Reaction mass of ammonium sulphate and potassium sulfate and sodium sulphate

Administrative data

Endpoint:

acute toxicity: oral

Type of information:

migrated information: read-across from supporting substance (structural analogue or surrogate)

Adequacy of study:

key study

Study period:

no data

Reliability:

2 (reliable with restrictions)

Rationale for reliability incl. deficiencies:

other: Post exposure observation period only 7 days, no further information on purity, limited documentation.

Data source

Materials and methods

Principles of method if other than guideline:

BASF Test.
In principle, the methods described by OECD TG 401 were used.

GLP compliance:

no

Remarks:

pre-GLP study

Test type:

standard acute method

Limit test:

no

Test material

Test animals

Species:

rat

Strain:

other: Gassner

Sex:

male/female

Details on test animals or test system and environmental conditions:

TEST ANIMALS
- Source: Gassner
- Weight at study initiation: mean weights: 131-148 g

ENVIRONMENTAL CONDITIONS: no data
No further data

Administration / exposure

Route of administration:

oral: gavage

Vehicle:

water

Details on oral exposure:

VEHICLE
- Concentration in vehicle: 30%

Doses:

2500, 3200, 4000, 5000, 6400 mg/kg bw

No. of animals per sex per dose:

10

Control animals:

no

Details on study design:

- Duration of observation period following administration: 7 days
- Necropsy of survivors performed: yes
- Other examinations performed: clinical signs, gross pathology

Statistics:

The LD50 was calculated according to the method described by Litchfield-Wilcoxon.

Results and discussion

Mortality:

Mortality and time of death(s) per dose group:
- 6400 mg/kg bw: 12 died within the first hour, 2 within 24 hours, 4 within 48 hours; in total, 18/20 died within 7 days.
- 5000 mg/kg bw: 8 died within the first hour, 1 within 24 hours, 1 within 48 hours; in total 11/20 died within 7 days.
- 4000 mg/kg bw: 7 died within 24 hours, and 2 within 48 hours; in total, 9/20 died within 7 days.
- 3200 mg/kg bw: 1 animal died within the first hour, 1 within 24 hours, 2 within 48 hours; in total, 4/20 died within 7 days.
- 2500 mg/kg bw: no deaths occurred.

Clinical signs:

other: - 4000-6400 mg/kg bw: immediately after application staggering, abdominal and lateral position, partly dorsal position, apathy, laboured and irregular breathing.
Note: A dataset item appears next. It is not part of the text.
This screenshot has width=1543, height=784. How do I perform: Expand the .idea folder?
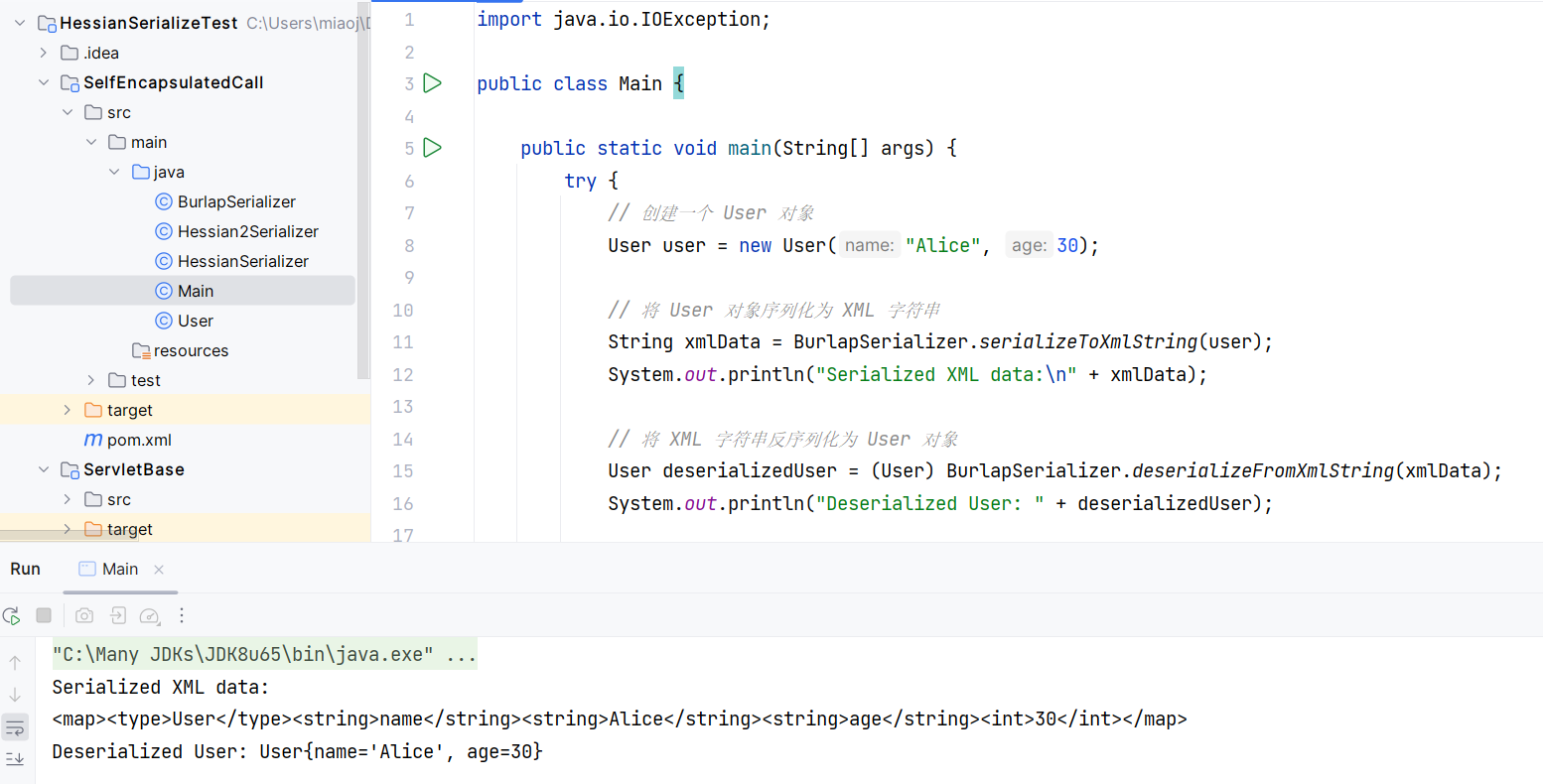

On the next day, secretion out of eyes and mouth, reddened eyes and nose. In the post-exposur

Gross pathology:

At necropsy, fluid in the thoracic cavity was observed in some animals. In three animals, the stomach was filled with liquid, and bloody mouth and forelegs were noted. No pathological findings were noted.

Applicant's summary and conclusion

Executive summary:

In an acute oral toxicity study, a 30% aqueous solution of the test substance was administered by gavage. Groups of 10 rats/sex received doses of 6400, 5000, 4000, 3200, and 2500 mg/kg bw and were observed for 7 days.

Mortality was 18/20, 101/20, 9/20, 4/20, and 0/20 in the groups given 6400, 5000, 4000, 3200, and 2500 mg/kg bw, respectively. All deaths occurred within 48 hours after dosing. Clinical signs of toxicity were observed in all but the lowest dose group and comprised staggering, abdominal/lateral/dorsal position, apathy, laboured/irregular breathing, secretion out of the eyes and mouth, redness of the eyes and nose. All surviving animals were normal by day 2 post dose. At necropsy, fluid in the thoracic cavity was observed in a few animals. In three animals, the stomach was filled with liquid, and bloody mouth and forelegs were noted. No pathological findings were noted with regard to the inner organs.

The LD50 was 4250 (3788 - 4769) mg/kg bw.